**Work item:** Lines to restate from the data below: from the one containing "Datenschutzrichtlinie (101, 2293)" to the one containing "Geschenkkarten (92, 2207)", both included. Give them again exactly, and only them.

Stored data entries
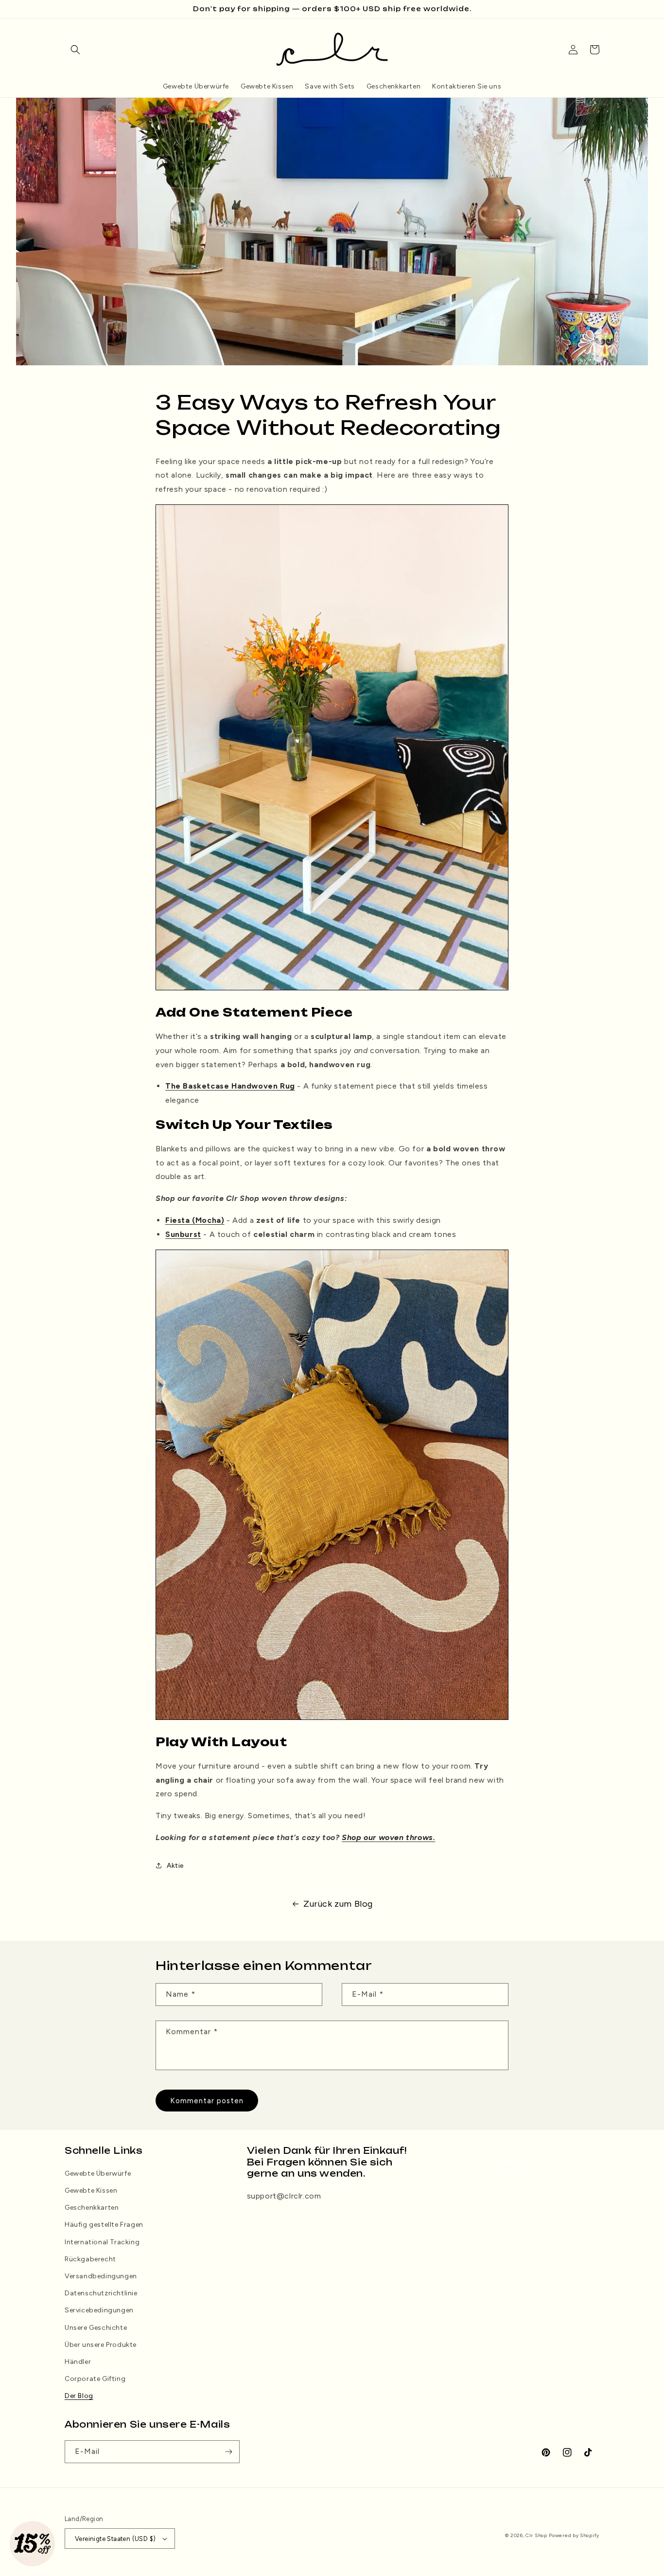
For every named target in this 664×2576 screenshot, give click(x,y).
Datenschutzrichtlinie (101, 2293)
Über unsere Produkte (101, 2345)
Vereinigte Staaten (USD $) (115, 2538)
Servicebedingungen (99, 2310)
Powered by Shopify (574, 2535)
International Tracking (102, 2242)
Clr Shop (536, 2535)
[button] (75, 49)
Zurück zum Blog (338, 1903)
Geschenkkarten (92, 2207)
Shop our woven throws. (388, 1837)
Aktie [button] (175, 1865)
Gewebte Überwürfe (98, 2173)
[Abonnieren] (228, 2451)
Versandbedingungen (101, 2276)
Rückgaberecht (90, 2259)
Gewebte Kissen (91, 2190)
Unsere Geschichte (96, 2328)
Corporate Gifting (95, 2379)
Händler (78, 2362)
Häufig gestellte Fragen (104, 2224)
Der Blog (79, 2396)
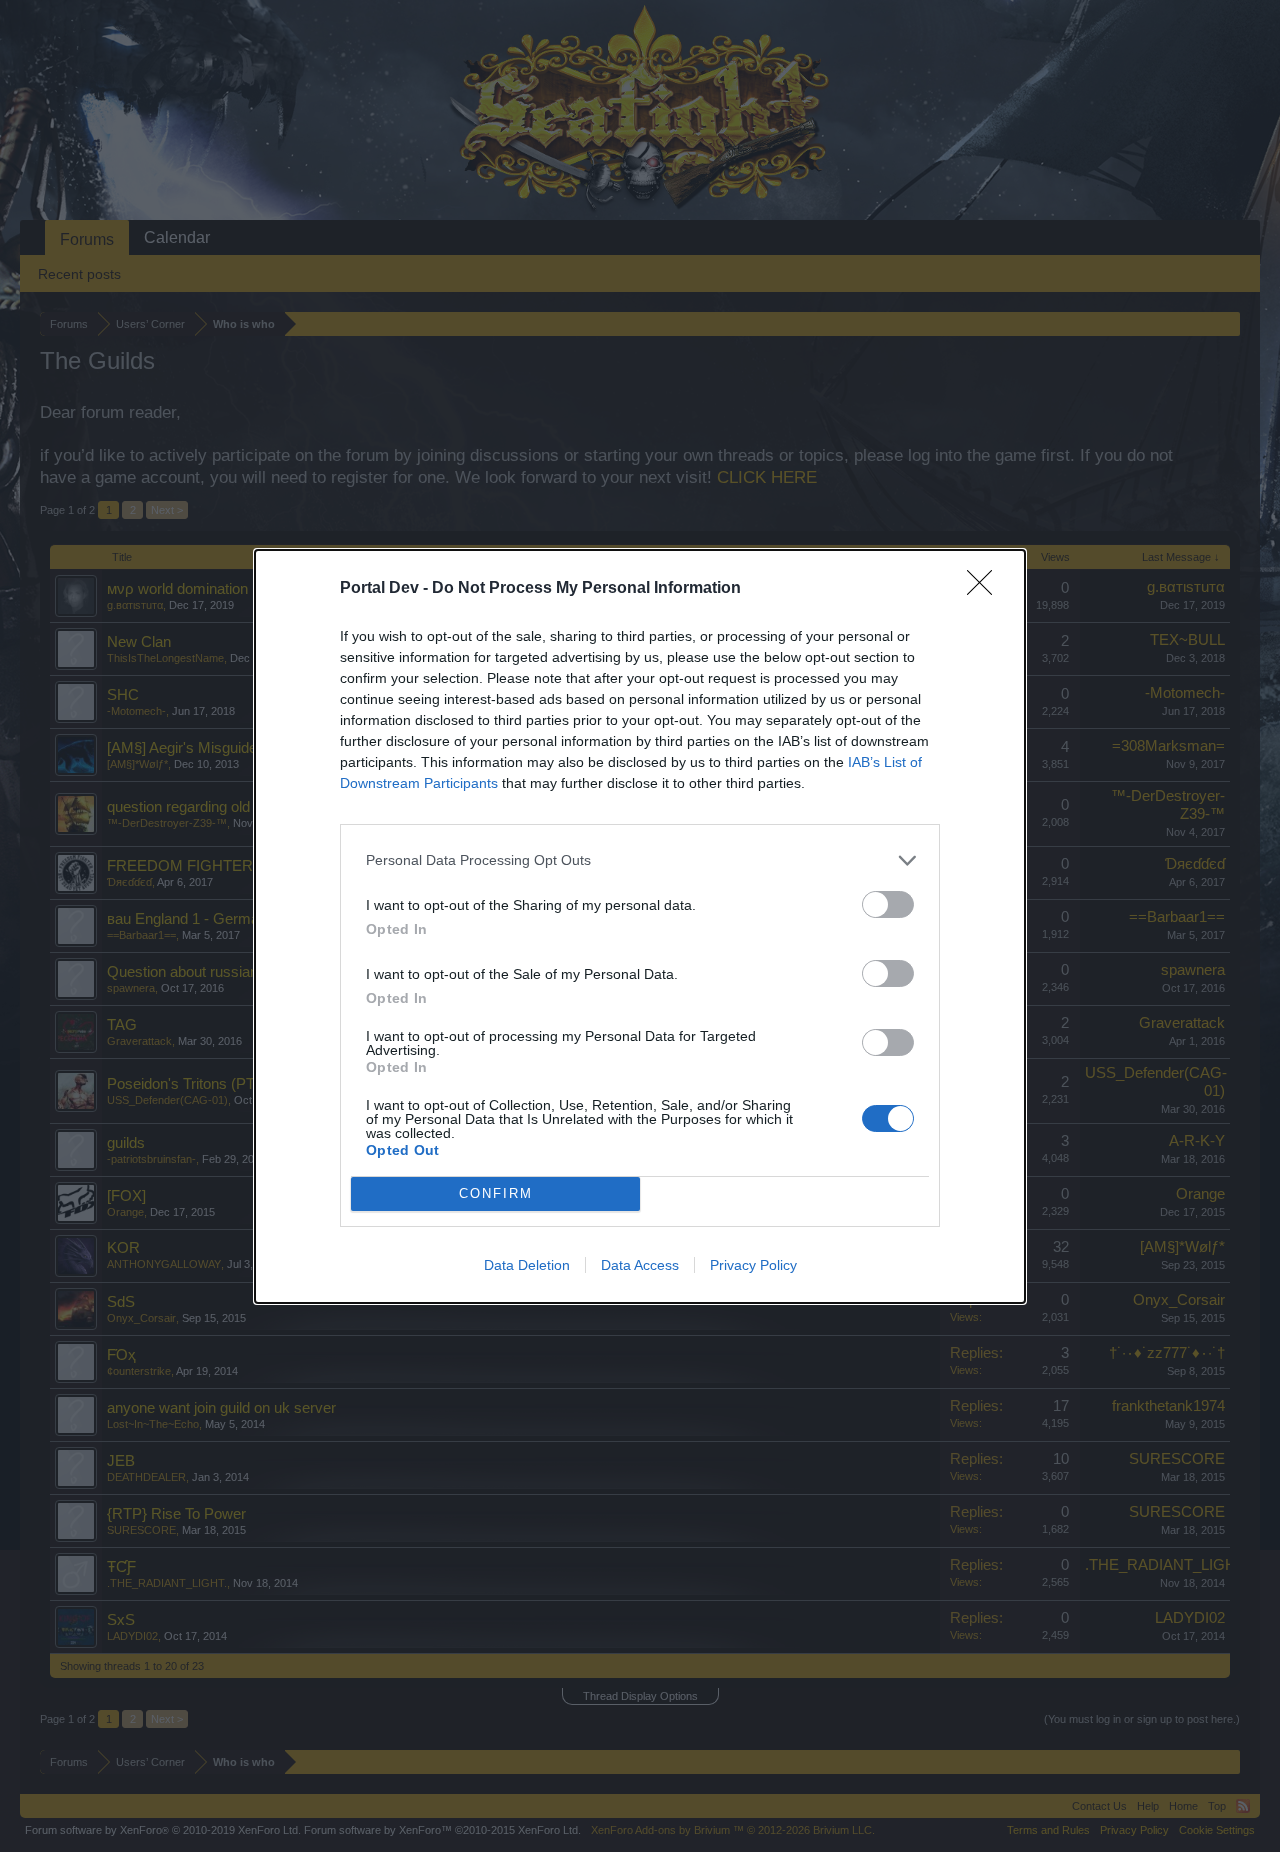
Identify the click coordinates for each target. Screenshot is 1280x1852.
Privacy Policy (753, 1265)
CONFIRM (496, 1193)
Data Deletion (527, 1265)
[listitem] (640, 860)
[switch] (888, 904)
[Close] (986, 589)
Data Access (640, 1265)
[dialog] (640, 926)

**Exercise response:**
Datenschutzrichtlinie (101, 2293)
Über unsere Produkte (101, 2345)
Vereinigte Staaten (USD $) (115, 2538)
Servicebedingungen (99, 2310)
Powered by Shopify (574, 2535)
International Tracking (102, 2242)
Clr Shop (536, 2535)
[button] (75, 49)
Zurück zum Blog (338, 1903)
Geschenkkarten (92, 2207)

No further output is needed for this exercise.